Using another cliche, I cannot "cry over spilt milk (or water)". All I can do is learn from my mistake and redouble my efforts to think, check and double check things I do that entail water, electricity, gasoline or other potentially dangerous or expensive items. Even as I write these words I am shaking my head that I could be so
The moral of this story is that the next time your television doesn't work, make sure it is plugged in before calling an electrician. The next time your computer is dark make sure it is turned on before calling tech support. The next time your car stops running make sure there is gas in it before calling the mechanic and the next time your water pressure drops make sure you did not forget to turn the water off!
Boy, that came at the right time. We are going through a similar financial set-back. Every time we seem to be getting ahead something seems to break down. Just last night my car window stopped working. It absolutley won't roll up. It wouldn't be a problem but it's supposed to snow. Ick! And we have no money to get it fixed. I'll see if I can fix it. Thanks.
My husband is a technician and he will tell you this happens more often then not. He has gone out on so many calls on campus where the only problem was someone neglected to plug something in. He has gotten to the point where he will ask them first if it is plug in. Sometimes he gets an angry, "Of course it's plugged in!" and discover when he arrives, it is not.
My favorite story though is about s professor who once ordered a television set be delivered to his office. He gave the building and room number of his office and was told it would be delivered in just a bit. He would be in class but that was okay as they had a master key to those offices. My husband sent a work study student to deliver the television.

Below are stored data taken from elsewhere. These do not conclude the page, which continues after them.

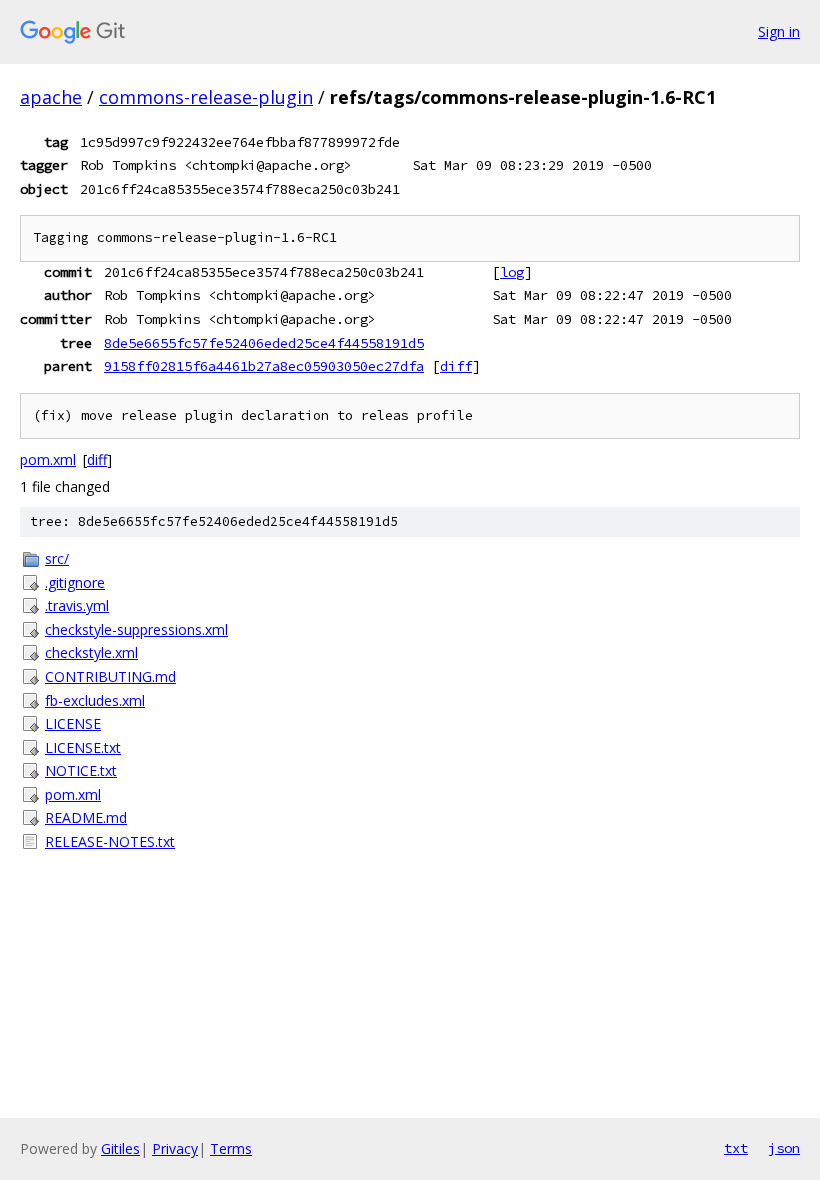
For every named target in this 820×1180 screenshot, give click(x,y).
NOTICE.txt (81, 770)
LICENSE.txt (83, 747)
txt (736, 1148)
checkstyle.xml (91, 652)
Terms (231, 1148)
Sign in (779, 31)
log (512, 272)
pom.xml (48, 459)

A while later, a very irate professor called wanting to know where the television was. The student said he delivered it. My husband verified the office number and went down to investigate. He unlocked the door and there was the television set. Hmm... this was strange. He called the professor and said it was in his office. The professor said it couldn't be because he was in his office at the moment. My husband once again confirmed the room number, went outside, checked the number and scratched his head. He then consulted a directory and... well... that college professor was pretty embarrassed that he did not know the room number to his own office.
So many times when we encounter problems in our lives, we are quick to blame others or look for other reasons for the problem. Often times we are the catalyst of the problem. When I encounter problems in life... I will remember to check the connections first.
NO... it couldn't be MY fault could it??? (raising hand) - guilty here too..
It reminds me of my wife who loves to show me where to find the thing that I am looking for... right in front of my face!